Sunday, January 30, 2005

Roger Norrington

The other day, Alex Ross had a few choice words on the subject of Roger Norrington's recreation of Mendelssohn's revival of Bach's St. Matthew Passion. (Got that? Oh, good.) He's taken the posting down now on the grounds that it didn't make much sense. He's wrong about that - Norrington went over some kind of common-sense limit regarding the value of historical recreation - but I have a few choice words about Roger Norrington myself.

Norrington's had a long and distinguished career in early music, as you can read in his biography at the EMI Web site. His major fame in the United States certainly rests on his orchestral work with the London Classical Players, and more specifically on his Beethoven symphony recordings. I gather they were considered somewhat revolutionary at the time they were first published, in the late 1980s and early 1990s. The Beethoven symphonies were already available in one period-orchestra recording, that of Christopher Hogwood with the Academy of Ancient Music. But Norrington's aggressively fast tempos were something new and exciting.

I wonder if the excitment has worn off by now. I've heard a couple of those recordings, and they don't have very much going for them other than the unusual tempos and the period instruments. Those fast tempos are rigid and lacking in rubato, and I can't imagine that lack of rubato is a correct period practice. Sure, it's nice to hear Beethoven on period instruments - but there are excellent sets by John Eliot Gardiner and Franz Brueggen, who are both more interesting conductors.

There's one Norrington set that is still a revelation to hear, though, and that's the Wagner disc. I suspect his very fast tempos aren't any more correct than the Beethoven tempos, but the transparency of the orchestra and the bright, individual sounds of the mid-19th century instruments are a far cry from the homogenous, dense sound that so many consider the right sound for Wagner. That's a sound that is only produced by a modern orchestra.

Between that orchestral sound and the size and design of the Bayreuth Festspielhaus, his ideal theater, you have to wonder what kind of voice Wagner really wanted. We know from the trills and decorations to be found in the Ring operas that he wanted flexible voices. Yes, Wagner singers have to have stamina, but less-than-immense voices wouldn't present any problems of audibility at Bayreuth with a period orchestra.

The most interesting moral of the Norrington story is very likely that you don't have to be a trumpeter like Flagstad or Nilsson to sing Wagner.

Updated January 31, 6:13 a.m.

ACD mostly agrees with with what I say above, for which thanks, but takes issue with a couple of my points. Herein some responses.
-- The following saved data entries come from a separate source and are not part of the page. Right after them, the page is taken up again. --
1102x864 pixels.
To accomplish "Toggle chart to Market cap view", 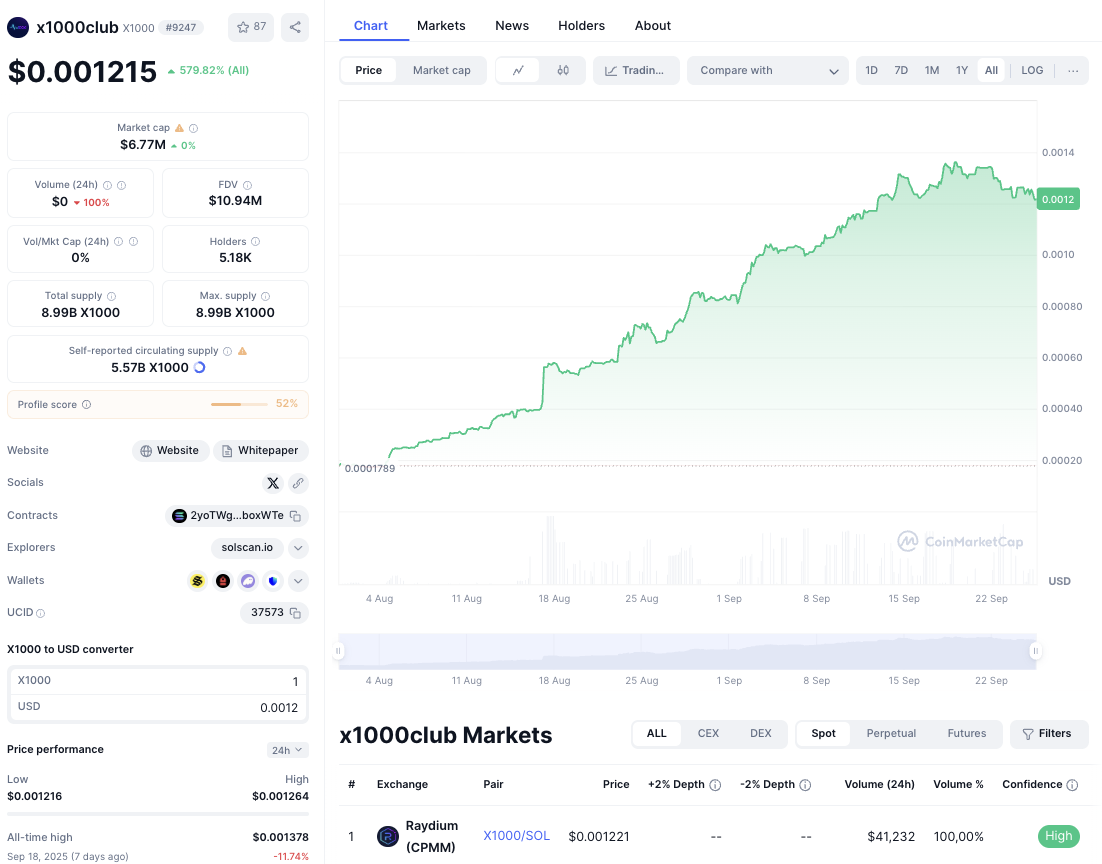I will [x=441, y=70].
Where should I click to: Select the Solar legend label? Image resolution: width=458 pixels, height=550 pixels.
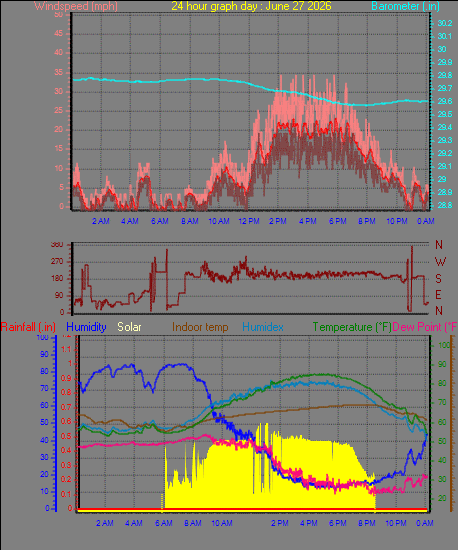[x=129, y=327]
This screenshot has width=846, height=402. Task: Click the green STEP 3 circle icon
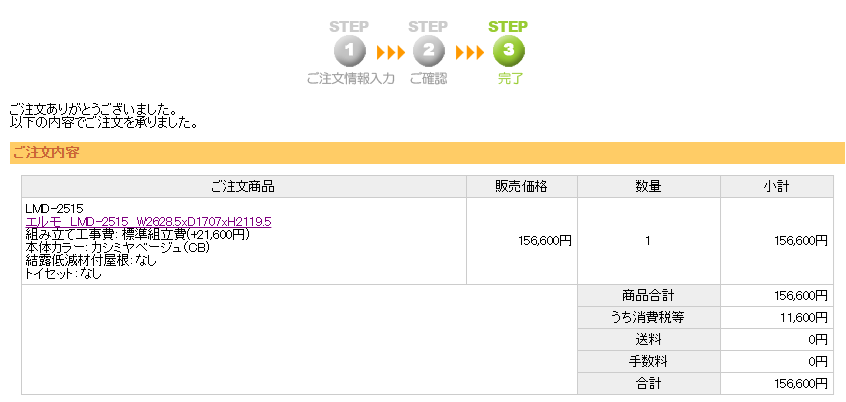pyautogui.click(x=508, y=51)
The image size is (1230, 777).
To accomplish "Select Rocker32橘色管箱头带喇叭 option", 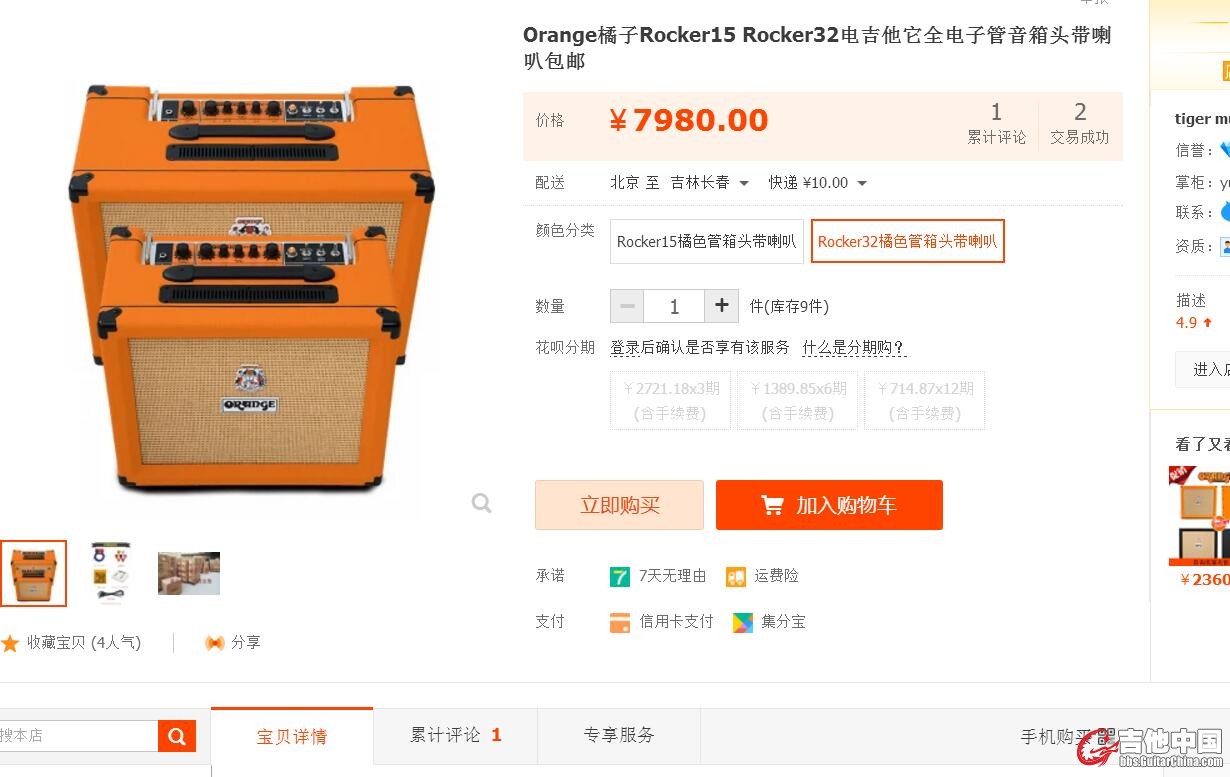I will tap(907, 241).
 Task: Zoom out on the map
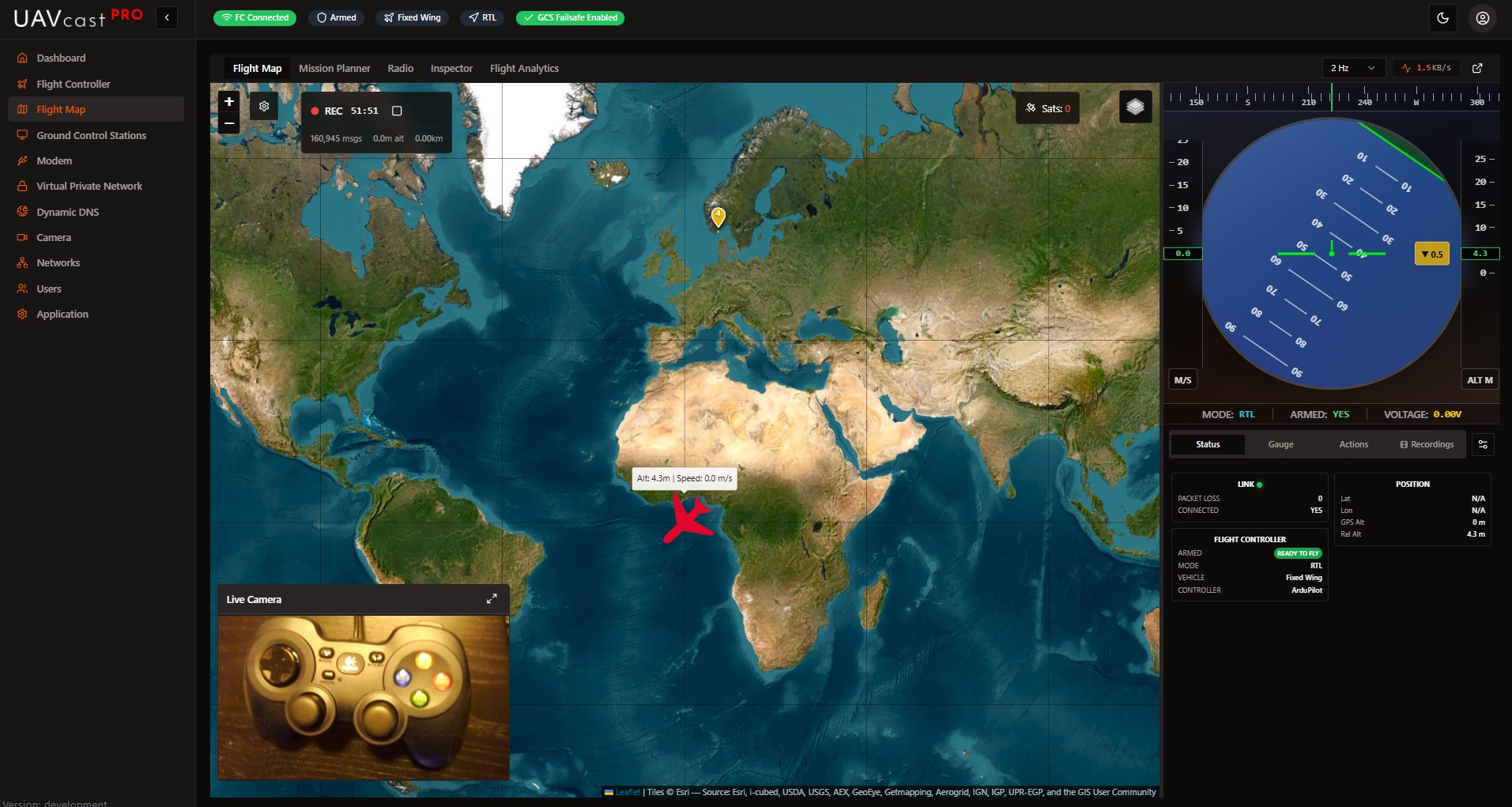point(229,123)
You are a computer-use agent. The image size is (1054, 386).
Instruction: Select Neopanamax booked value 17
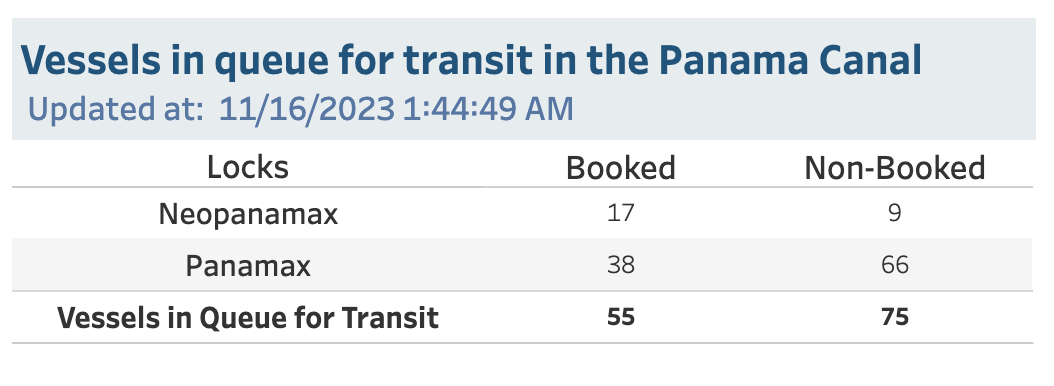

I think I will just have to disagree that with Wagner, the genius lies in the massing (not the details) and therefore it's wrong to play him transparently. There is much genius in the massing, and yet there's also genius in the counterpoint. I've frequently gasped or been brought to tears by the details of the inner line in Wagner. I love Furtwangler and Knappertsbusch, masters of massing, but also Bernstein and Boulez, masters of transparency. And perhaps it's not a coincidence that two great composers are the ones to most bring out that inner detail in Wagner. It's certainly revelatory to me to hear, as well see, those details.

I have not yet been to Bayreuth, and it sounds as though ACD has been, so I am interested in hearing more about the "circle-squaring" aspects of achieving transparency in that theater. My experience is strictly with performances recorded there, in which, of course, transparency may be achieved by the clever placement of the microphones. (Boulez, though, has stated in writing that he wants to achieve transparency.)

I'm not saying Wagnerian voices shouldn't be big, beautiful, and expressive. I'd distinguish between "big" and "immense," especially when the hugest voices can't execute the ornaments or when they move with such difficulty that the music doesn't flow well. I love Varnay as an interpreter, but all that glue in her tone...!

Lastly, I'd have to take issue with "beautiful" as applied to Nilsson's voice. Again, I never heard her in the house - my loss - and everyone I know who really loves her heard her live. On record, even at her freshest, in her debut recordings from the late 1940s and on recordings up to at least her first Tristan, there's an awful lot of steel under not very much velvet. From the mid-60s forward, on record, her sound thinned out over time and records as if it's often just missing the core of the pitch, sometimes by different amounts during a phrase. The last time I put on Boehm's Tristan, this bugged me enough that I had to take it off.

Not everybody hears this in her, and I've had some rather sharp discussions with friends about her. But I think most will agree that she doesn't trill where Wagner wanted those trills, and she executes written-out ornaments (that one in the dawn duet, for example; yes, I can produce a measure number if you want one) without much grace. That also does Wagner a disservice.